I thought one day to myself that I wanted to start a business and I wanted to sell Afghan food, but I didn’t know what type of food I wanted to sell yet. I thought back to when I was a little girl in Afghanistan and how I would watch my grandmother in the kitchen as she would cook.
I remembered how she would go into the gardens and pick fresh vegetables to make our stuffed flatbreads. I remember the smell of the spices and the sunlight hitting her face as I watched her every move. I remember her making the dough from scratch. I can still see her rolling the dough out and stuffing the flatbread, and putting it in our clay oven. She would bake it to perfection every single time.
I try to replicate her exact process to this day. I decided that I would make my grandmother’s stuffed flatbread recipes and offer people a taste of Afghanistan with my traditional recipes. I brought the Spinach flatbread, potato flatbread, lentil flatbread, and pumpkin flatbread to the Farmers Markets.

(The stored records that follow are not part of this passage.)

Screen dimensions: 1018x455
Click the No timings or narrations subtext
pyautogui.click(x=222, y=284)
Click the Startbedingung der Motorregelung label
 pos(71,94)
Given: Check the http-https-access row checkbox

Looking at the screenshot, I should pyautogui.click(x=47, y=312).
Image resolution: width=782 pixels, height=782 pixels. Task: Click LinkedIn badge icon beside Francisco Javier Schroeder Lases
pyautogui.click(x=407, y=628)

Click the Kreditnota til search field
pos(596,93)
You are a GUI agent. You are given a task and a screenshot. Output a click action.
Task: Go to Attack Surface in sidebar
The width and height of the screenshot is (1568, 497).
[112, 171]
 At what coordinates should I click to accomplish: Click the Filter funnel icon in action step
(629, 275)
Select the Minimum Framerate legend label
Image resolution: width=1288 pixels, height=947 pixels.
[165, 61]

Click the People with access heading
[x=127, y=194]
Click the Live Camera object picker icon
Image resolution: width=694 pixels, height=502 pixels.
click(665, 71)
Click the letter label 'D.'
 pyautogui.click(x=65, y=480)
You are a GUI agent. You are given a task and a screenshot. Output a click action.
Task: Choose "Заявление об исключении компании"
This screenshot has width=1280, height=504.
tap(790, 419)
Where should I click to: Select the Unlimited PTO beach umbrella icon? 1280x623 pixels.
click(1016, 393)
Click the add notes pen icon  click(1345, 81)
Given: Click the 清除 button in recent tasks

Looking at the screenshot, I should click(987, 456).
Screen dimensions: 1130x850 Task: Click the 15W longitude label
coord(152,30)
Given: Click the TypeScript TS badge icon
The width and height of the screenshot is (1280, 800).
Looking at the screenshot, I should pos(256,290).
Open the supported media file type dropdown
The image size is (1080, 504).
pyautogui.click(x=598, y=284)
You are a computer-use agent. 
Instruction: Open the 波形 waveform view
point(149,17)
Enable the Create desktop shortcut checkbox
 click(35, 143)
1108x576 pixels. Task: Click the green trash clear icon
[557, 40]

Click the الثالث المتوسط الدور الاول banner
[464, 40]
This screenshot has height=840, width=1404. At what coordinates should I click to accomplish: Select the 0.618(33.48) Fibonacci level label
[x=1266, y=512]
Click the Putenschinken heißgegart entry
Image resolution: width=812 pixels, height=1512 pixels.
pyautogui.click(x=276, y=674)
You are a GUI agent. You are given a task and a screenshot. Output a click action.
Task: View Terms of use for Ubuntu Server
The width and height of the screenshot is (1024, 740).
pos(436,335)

I decided to also make my grandmother’s Garlic Mint Yogurt because I remember as a little girl, I loved to eat the flatbreads with this sauce and I would dip my finger in the sauce before it was served to everyone. I loved it and I always thought to myself that this sauce was something special.
My first Famers Market where I debuted the products was the Corte Madera Farmers Market. I will never forget, I sold out of all the products in two hours. I couldn’t believe it.
I had worked in the Farmers Markets for ten years and I had never seen anyone sell out of their products so quickly. My husband and my son went to this market with me and we knew at that moment that this food was something that everyone would love, even if they weren’t vegetarian.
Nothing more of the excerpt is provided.